O primeiro dado é de conhecimento instintivo: quem paga a conta – essa e tantas outras – é o contribuinte, aquele que recolhe impostos e contribuições. O Estado brasileiro é típico Estado Fiscal, cuja principal fonte de receita é a tributária. Por conseguinte, somos todos nós que pagamos o ensino superior dos nossos conterrâneos. Nós investimos no futuro do Brasil, também por meio da educação. Mas quem, dentre nós, paga proporcionalmente mais impostos? São os mais pobres.
No caso brasileiro, quem ganha menos não domina os instrumentos para pagar menor carga tributária.
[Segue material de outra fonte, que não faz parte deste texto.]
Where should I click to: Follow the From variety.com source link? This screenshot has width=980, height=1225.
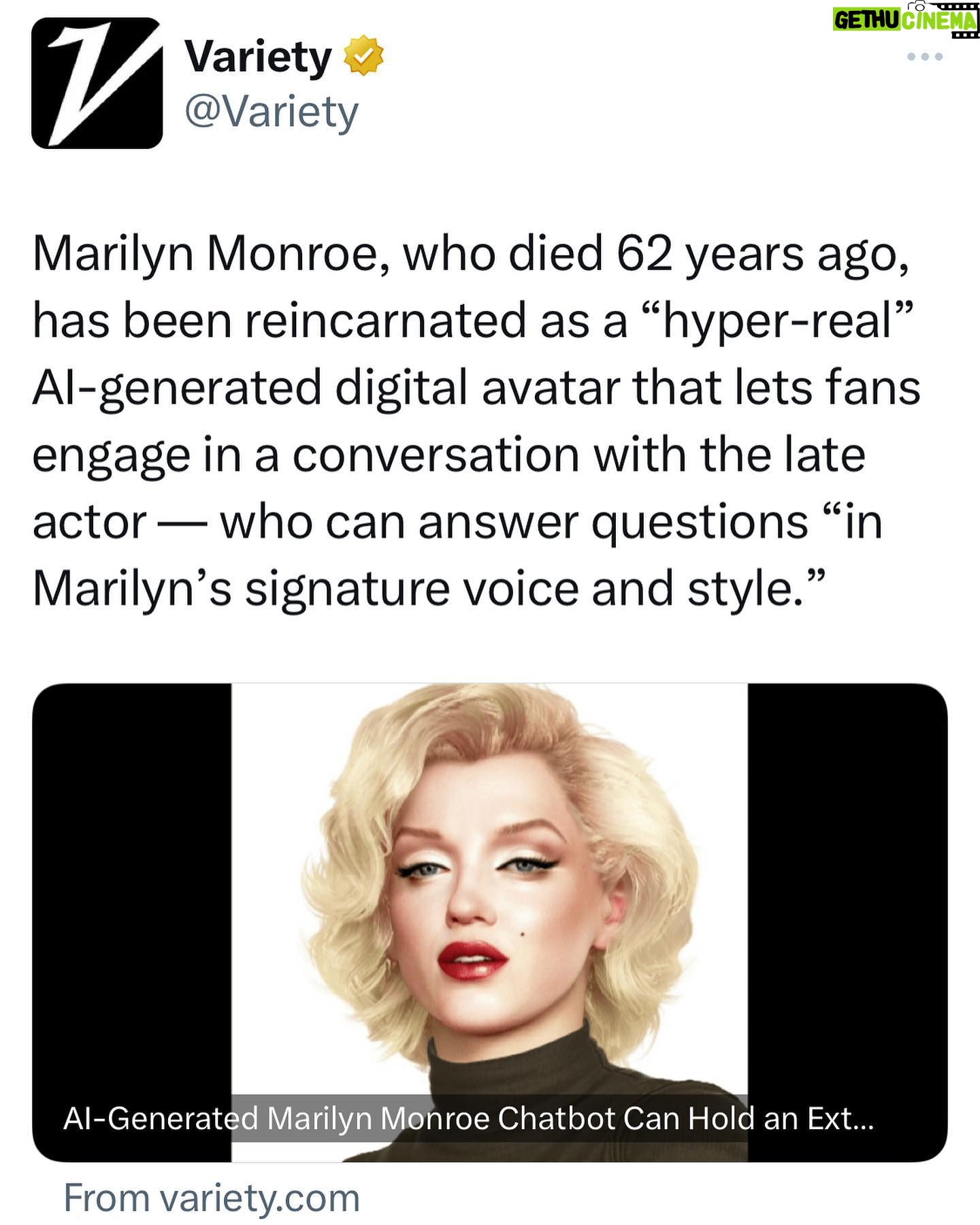pos(212,1198)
Os impostos de consumo e aqueles retidos na fonte, sobretudo, são implacáveis. Em contrapartida, as isenções e alíquotas beneficiam os mais ricos. Quem paga mais impostos são aqueles que recebem até três salários mínimos (em 2014, 79% da população recebia até esse teto e arcava com 53% da arrecadação tributária nacional). Muito embora haja variações e debates a respeito, quem tem rendimentos mais elevados consegue maior proteção – e arca, proporcionalmente, com menor carga tributária.
Estes dados necessitam de algum refinamento, bem como da estratificação federal e destinação tributária. Todavia, dificilmente se afastarão do fato de que são os mais vulneráveis, os menos favorecidos pela sorte e pelas circunstâncias, que arcam com a remuneração dos estudantes das universidades públicas. O que exige uma boa dose de humildade e reconhecimento: quem paga o custo do ensino público são pessoas que dificilmente conseguiriam ingressar nas universidades públicas. Justamente em respeito ao esforço delas – que acordam cedo, trabalham de sol a sol e têm uma vida bem mais árdua – que precisamos dar o melhor de nós nas universidades públicas, que gratuitas não são.